Once I could get a look, I could see that there wasn’t a lot on that machine - around half a dozen VMs. Unfortunately, because the host had been disconnected from the vCenter Server, stats weren’t being collected on the VMs, so we had to wait a little bit to figure out which one it was. But we finally did.

In the end, the culprit was a NetApp Balance appliance. There’s even a knowledge base article on it being vulnerable to ShellShock. Oops. And why was that machine even available to the internet at large ? Double oops.

I’ve snapshotted that machine and paused it. We’ll probably have some of the infosec researchers do forensics on it, if they’re interested, but that particular host wasn’t even being used. VM cruft is real, folks.

Now, back to the actual problem...

The network uplink to the central network happens over a pair of 10Gb/s fiber links. According to the graph, you can see that the VM was pushing 100MB (800Mb/s). This is clearly Bad(tm), but it’s not world-ending bad for the network, right ? Right. Except...
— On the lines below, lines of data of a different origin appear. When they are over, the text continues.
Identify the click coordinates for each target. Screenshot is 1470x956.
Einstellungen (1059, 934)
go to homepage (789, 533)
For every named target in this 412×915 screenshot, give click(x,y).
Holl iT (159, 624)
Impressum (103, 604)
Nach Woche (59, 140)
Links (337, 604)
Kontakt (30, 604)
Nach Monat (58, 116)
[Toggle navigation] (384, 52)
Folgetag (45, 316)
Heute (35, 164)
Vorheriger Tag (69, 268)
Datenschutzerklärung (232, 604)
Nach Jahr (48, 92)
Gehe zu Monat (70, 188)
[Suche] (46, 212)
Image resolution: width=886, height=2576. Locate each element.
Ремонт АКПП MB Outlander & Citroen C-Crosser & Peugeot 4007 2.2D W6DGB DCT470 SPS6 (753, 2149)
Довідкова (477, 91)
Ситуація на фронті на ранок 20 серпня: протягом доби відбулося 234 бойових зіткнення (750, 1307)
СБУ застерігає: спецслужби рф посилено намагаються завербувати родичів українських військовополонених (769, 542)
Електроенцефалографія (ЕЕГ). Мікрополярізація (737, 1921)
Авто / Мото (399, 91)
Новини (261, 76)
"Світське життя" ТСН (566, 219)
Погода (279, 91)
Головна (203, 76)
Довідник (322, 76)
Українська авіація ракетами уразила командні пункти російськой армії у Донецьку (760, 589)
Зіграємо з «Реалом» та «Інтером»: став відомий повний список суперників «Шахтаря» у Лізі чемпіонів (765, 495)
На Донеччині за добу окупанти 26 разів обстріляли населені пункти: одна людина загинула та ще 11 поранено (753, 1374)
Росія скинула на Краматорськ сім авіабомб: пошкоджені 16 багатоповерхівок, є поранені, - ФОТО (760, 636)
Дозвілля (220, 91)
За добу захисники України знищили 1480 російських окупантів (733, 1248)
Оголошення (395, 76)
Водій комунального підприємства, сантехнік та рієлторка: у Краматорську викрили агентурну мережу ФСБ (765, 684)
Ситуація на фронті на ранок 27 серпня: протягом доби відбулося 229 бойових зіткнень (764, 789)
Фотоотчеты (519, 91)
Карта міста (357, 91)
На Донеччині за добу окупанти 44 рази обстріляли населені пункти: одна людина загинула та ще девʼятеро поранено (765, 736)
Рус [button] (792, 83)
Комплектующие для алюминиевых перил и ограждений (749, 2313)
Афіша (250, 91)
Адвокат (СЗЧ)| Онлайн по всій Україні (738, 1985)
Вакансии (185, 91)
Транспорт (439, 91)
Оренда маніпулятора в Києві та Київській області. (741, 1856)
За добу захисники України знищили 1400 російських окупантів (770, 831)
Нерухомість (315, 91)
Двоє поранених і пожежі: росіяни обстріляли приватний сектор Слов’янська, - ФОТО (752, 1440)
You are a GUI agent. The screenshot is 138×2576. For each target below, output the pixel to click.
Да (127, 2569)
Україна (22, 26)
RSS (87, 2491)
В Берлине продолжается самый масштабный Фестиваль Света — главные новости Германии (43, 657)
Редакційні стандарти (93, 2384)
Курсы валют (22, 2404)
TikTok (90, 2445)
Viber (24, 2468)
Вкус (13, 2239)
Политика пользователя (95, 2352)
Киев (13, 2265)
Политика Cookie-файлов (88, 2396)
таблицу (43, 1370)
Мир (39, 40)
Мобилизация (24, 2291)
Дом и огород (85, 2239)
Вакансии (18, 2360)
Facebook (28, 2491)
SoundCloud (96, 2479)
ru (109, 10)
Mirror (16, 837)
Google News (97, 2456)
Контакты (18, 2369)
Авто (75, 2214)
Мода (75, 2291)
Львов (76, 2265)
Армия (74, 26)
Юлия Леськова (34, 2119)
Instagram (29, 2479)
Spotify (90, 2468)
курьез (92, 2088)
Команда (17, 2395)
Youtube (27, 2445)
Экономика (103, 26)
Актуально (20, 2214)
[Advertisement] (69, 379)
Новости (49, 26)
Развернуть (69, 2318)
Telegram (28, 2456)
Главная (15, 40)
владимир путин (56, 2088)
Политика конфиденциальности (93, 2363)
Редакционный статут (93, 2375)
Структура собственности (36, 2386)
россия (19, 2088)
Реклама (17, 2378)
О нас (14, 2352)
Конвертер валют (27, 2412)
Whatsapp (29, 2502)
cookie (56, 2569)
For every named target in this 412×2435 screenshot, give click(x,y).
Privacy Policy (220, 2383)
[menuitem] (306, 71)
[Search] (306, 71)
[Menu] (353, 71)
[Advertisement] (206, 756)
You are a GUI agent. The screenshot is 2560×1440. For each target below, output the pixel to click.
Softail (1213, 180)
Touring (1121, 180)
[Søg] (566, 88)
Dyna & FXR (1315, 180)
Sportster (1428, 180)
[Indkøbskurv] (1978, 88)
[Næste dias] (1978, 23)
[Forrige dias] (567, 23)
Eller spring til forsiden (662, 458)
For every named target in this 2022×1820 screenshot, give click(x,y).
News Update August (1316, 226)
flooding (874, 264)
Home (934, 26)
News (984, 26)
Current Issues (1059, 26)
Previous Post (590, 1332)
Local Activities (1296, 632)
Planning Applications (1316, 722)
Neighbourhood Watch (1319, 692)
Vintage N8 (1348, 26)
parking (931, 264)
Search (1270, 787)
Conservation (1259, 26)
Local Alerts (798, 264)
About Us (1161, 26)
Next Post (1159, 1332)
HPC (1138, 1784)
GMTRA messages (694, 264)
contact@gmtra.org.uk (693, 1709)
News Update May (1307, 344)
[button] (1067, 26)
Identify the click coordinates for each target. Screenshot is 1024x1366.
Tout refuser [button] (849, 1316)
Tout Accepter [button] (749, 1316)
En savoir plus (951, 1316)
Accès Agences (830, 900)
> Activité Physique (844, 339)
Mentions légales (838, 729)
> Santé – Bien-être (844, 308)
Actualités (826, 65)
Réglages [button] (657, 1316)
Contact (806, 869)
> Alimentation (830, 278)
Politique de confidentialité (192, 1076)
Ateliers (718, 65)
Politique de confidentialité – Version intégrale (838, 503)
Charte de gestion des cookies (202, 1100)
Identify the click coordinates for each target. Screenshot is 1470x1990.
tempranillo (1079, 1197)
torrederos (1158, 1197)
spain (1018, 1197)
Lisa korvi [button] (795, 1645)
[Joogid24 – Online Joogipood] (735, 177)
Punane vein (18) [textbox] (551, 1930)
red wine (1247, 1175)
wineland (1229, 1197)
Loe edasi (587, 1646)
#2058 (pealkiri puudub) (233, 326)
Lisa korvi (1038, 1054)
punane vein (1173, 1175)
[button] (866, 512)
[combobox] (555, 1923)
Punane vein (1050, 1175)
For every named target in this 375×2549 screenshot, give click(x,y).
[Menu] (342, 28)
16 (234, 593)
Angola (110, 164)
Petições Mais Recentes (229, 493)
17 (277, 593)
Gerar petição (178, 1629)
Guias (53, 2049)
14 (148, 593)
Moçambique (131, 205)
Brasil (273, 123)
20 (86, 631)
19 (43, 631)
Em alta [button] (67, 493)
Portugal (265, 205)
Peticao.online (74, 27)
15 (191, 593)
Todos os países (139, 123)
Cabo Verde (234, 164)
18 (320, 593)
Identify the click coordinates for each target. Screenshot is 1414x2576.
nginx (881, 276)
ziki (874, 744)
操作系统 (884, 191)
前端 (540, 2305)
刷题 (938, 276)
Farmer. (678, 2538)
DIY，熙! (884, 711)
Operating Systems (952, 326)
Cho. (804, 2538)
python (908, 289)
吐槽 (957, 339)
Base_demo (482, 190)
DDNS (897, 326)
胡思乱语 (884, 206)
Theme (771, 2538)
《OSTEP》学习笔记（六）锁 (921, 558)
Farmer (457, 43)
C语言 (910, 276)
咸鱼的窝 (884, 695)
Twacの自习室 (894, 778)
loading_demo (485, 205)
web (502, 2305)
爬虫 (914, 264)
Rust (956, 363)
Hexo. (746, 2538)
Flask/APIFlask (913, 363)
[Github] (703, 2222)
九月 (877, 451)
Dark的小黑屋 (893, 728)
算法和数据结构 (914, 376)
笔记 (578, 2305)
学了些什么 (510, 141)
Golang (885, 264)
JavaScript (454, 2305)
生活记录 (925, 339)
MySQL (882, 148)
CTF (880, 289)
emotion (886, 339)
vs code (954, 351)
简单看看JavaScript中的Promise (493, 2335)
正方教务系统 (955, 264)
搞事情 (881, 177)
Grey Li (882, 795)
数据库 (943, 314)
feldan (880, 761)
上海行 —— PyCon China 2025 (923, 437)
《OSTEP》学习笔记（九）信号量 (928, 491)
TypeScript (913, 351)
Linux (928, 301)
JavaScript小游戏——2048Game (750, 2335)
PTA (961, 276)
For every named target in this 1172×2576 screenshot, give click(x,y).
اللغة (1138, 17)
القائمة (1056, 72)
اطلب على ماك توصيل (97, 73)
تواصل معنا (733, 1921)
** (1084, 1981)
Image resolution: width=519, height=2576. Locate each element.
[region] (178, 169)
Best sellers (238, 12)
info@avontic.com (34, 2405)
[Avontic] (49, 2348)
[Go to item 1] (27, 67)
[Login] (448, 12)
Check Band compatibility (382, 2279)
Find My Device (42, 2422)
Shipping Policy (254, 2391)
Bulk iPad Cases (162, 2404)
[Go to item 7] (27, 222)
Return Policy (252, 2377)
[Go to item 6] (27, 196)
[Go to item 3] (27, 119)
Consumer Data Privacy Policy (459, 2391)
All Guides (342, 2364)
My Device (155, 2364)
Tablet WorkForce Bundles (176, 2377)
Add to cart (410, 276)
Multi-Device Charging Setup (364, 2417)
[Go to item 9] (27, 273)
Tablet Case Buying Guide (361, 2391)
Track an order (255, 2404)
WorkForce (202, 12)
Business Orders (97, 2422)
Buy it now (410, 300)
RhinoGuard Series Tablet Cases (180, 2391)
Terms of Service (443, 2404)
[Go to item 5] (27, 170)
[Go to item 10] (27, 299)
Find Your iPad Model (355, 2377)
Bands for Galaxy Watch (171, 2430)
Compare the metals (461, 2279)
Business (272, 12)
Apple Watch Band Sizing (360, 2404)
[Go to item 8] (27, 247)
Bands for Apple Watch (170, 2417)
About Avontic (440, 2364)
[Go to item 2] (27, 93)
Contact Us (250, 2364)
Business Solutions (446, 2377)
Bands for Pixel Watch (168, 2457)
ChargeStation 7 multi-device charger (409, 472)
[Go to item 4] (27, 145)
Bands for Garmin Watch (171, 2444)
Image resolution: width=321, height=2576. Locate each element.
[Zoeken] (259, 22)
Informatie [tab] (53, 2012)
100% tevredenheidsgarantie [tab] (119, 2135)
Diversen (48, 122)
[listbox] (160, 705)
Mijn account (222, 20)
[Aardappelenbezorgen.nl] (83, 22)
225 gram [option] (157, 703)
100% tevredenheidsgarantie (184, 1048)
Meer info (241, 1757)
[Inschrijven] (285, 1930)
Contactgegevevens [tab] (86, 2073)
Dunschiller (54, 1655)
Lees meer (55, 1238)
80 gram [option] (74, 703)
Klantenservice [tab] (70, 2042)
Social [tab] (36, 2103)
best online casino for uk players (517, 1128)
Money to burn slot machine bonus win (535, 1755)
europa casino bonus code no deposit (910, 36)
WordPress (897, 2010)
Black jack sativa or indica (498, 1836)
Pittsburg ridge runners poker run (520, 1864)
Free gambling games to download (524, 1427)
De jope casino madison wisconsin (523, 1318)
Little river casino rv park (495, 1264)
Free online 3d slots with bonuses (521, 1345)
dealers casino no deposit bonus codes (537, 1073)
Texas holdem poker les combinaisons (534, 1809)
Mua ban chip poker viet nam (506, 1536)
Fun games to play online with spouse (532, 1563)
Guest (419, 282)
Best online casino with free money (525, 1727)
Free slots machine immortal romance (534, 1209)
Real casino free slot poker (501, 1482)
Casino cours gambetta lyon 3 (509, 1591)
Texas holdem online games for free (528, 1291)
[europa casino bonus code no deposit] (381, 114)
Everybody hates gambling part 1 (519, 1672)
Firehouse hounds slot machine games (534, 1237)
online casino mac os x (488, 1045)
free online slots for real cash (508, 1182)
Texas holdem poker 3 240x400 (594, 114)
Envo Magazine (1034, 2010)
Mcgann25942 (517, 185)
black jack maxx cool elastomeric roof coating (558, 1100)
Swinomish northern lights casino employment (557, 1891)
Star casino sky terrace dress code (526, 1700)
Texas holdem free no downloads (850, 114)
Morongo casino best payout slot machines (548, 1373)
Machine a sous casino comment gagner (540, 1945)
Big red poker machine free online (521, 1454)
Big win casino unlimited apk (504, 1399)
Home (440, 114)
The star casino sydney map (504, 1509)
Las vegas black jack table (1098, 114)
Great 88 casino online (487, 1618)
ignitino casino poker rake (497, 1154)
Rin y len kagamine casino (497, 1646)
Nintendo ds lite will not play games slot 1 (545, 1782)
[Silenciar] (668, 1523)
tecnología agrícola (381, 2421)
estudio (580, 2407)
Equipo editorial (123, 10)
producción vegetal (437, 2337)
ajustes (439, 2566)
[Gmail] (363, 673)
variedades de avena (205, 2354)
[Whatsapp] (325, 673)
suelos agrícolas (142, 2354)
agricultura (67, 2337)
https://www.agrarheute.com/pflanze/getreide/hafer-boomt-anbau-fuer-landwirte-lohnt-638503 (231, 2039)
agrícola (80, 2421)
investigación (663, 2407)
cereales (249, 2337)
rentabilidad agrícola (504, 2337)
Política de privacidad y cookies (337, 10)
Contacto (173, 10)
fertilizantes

Upstream of us, we are going through an in-line firewall (that, like OUR equipment, was not set to filter egress traffic based on spoofed source IPs - oops, but not for me, finally !). We are assigned to one of five virtual firewalls on that one physical piece of hardware...despite that, the actual physical piece of hardware has a limit of around a couple hundred thousand concurrent sessions.

For a network this size, that is probably(?) reasonable, but a session counts as a stream of packets between a source IP and a destination IP. Every time you change the source IP, you get a new session, and when you spoof thousands of source IPs...guess what ? And since it’s a per-physical-device limit, our one rogue VM managed to take out the resources of the big giant firewall.

In essence, this one intentional DoS attack on a couple of hosts in China successfully DoS’d our university as sheer collateral damage. Oops.

So, we’re working on ways to fix things. A relatively simple step is to prevent egress traffic from IPs that aren’t our own. This is done now. We’ve also been told that we need to block egress DNS traffic, except from known hosts or to public DNS servers. This is in place, but I really question its efficacy. So we’re blocking DNS. There are a lot of other protocols that use UDP, too. NTP reflection attacks are a thing. Anyway, we’re now blocking egress DNS and I’ve had to special-case a half-dozen research projects, but that’s fine by me.

In terms of things that will make an actual difference, we’re going to be re-evaluating the policies in place for putting VMs on publicly-accessible networks, and I think it’s likely that there will need to be justification for providing external access to new resources, whereas in the past, it’s just been the default to leave things open because we’re a college, and that’s what we do, I guess. I’ve never been a fan of that, from a security perspective, so I’m glad it’s likely to change now.

So anyway, that’s how my week has been. Fortunately, it’s Friday, and my sign is up to "It has been [3] Days without a Network Apocalypse".